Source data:
++++++++

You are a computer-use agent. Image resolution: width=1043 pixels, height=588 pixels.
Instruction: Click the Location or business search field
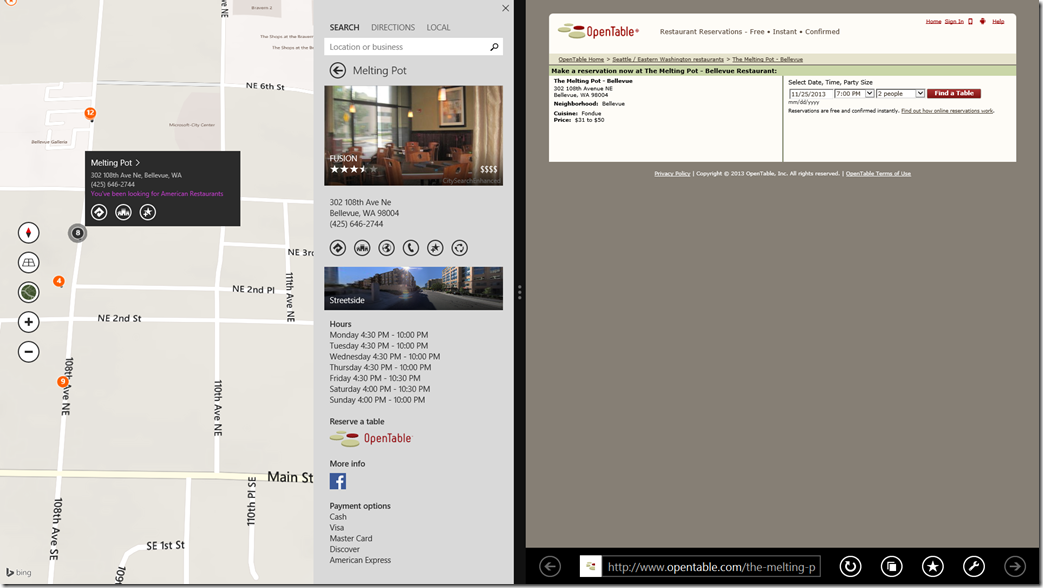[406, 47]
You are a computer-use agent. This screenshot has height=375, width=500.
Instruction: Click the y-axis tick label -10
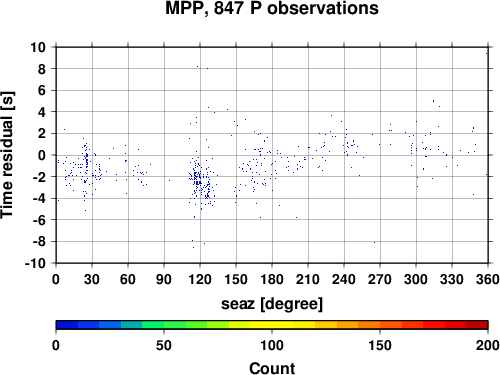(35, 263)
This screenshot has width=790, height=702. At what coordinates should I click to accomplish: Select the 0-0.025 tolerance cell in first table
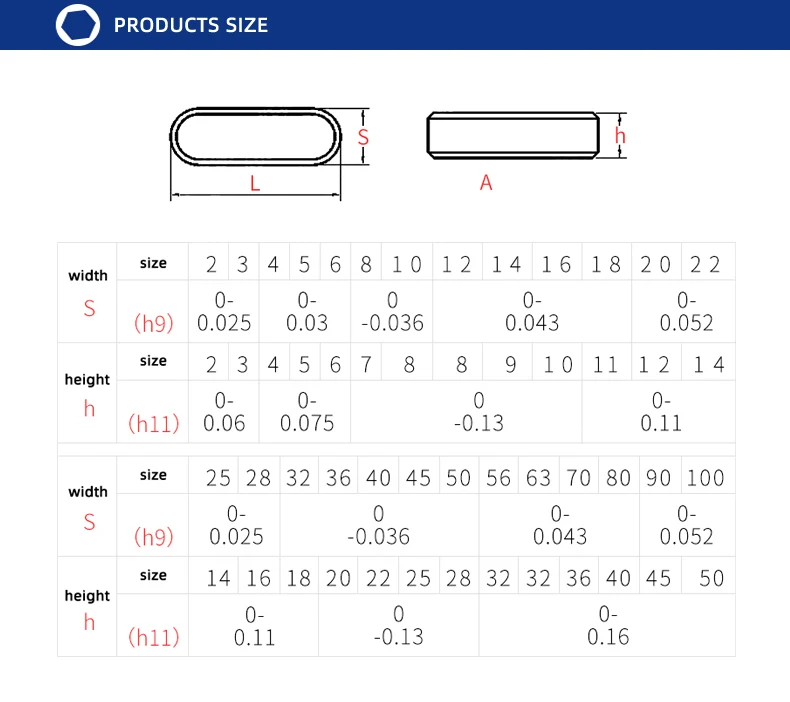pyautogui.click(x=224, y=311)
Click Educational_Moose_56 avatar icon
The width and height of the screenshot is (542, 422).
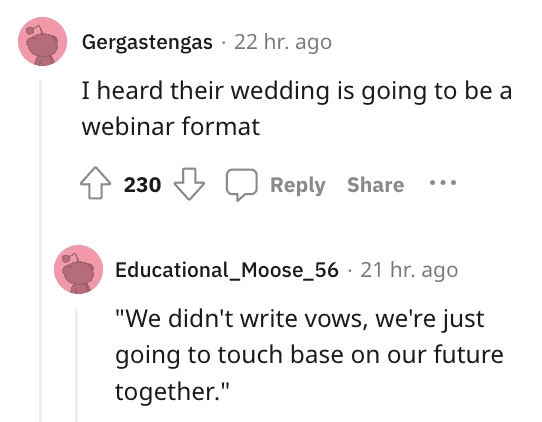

++++++++

DIRECTIONS FOR THIS TASK: Edit the rows above so that every occurrence of "screenshot" becomes "screen capture", keeping everything else unchanged. Omit the pictures from your answer.

PROBLEM SOLUTION:
You are a computer-use agent. Image resolution: width=1043 pixels, height=588 pixels.
Instruction: Click the Location or business search field
[406, 47]
You are a computer-use agent. This screen capture has height=375, width=500.
Instruction: Click the y-axis tick label -10
(35, 263)
This screen capture has width=790, height=702. At what coordinates should I click to accomplish: Select the 0-0.025 tolerance cell in first table
pyautogui.click(x=224, y=311)
Click Educational_Moose_56 avatar icon
The width and height of the screen capture is (542, 422).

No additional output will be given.